I would avoid ZLC or look for short-biased trades if after earnings it fails to trigger that breakout, and then drops below some key near-term support levels at $6.75 to $6.57 a share with high volume. If we get that action, then ZLC will set up to re-test or possibly take out its next major support levels at $5.95 to $5.45 a share. Any high-volume move below $5.45 could send ZLC back towards its 200-day moving average of $3.94 a share.
Brown Shoe Company
Another earnings short-squeeze candidate is the Brown Shoe Company (BWS - Get Report), which is set to release numbers on Thursday before the market open. This is a footwear retailer and wholesaler, which provides an offering of licensed, branded and private-label casual, dress and athletic footwear products to women, men and children. Wall Street analysts, on average, expect the Brown Shoe Company to report revenue of $703.27 million on earnings of 46 cents per share.

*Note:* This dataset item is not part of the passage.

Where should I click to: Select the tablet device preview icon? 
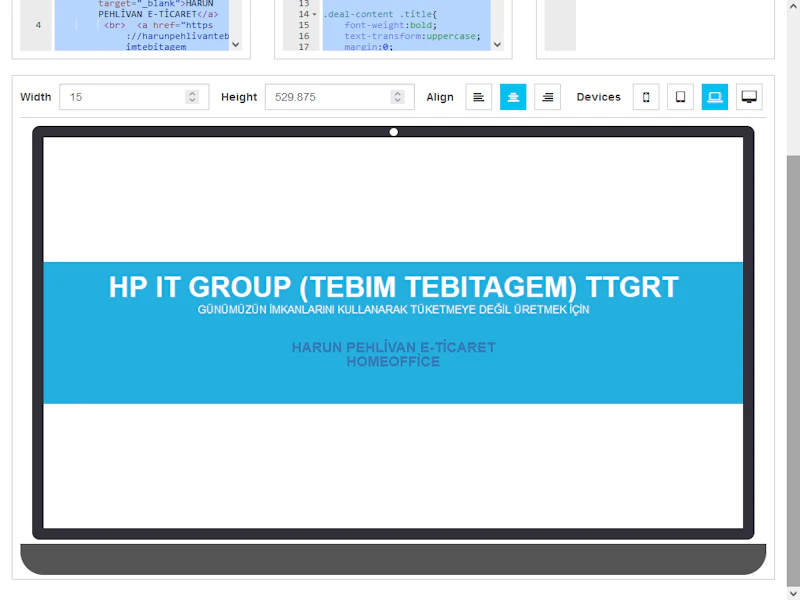680,97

This stock has been uptrending very strong heading into earnings, with shares up a whopping 76% so far in 2012. Shares of the Brown Shoe Company are currently trading just one point off its 52-week high of $16.88 ahead of its report.The current short interest as a percentage of the float for the Brown Shoe Company stands at 6.5%. That means that out of the 40.38 million shares in the tradable float, 2.61 million shares are sold short by the bears. This is a decent short interest on a stock with a relatively low float. Any bullish earnings news could easily spark a decent short-squeeze post-earnings. From a technical perspective, BWS is currently trending above its 200-day moving averages and just below its 50-day moving average, which is neutral trendwise. This stock has been uptrending very strong for the last five months, with shares soaring from a low of $10.98 to its recent high of $16.88 a share. During that uptrend, shares of BWS have been mostly making higher lows and higher highs, which is bullish technical price action. That move has now pushed BWS within range of triggering a major breakout trade post-earnings.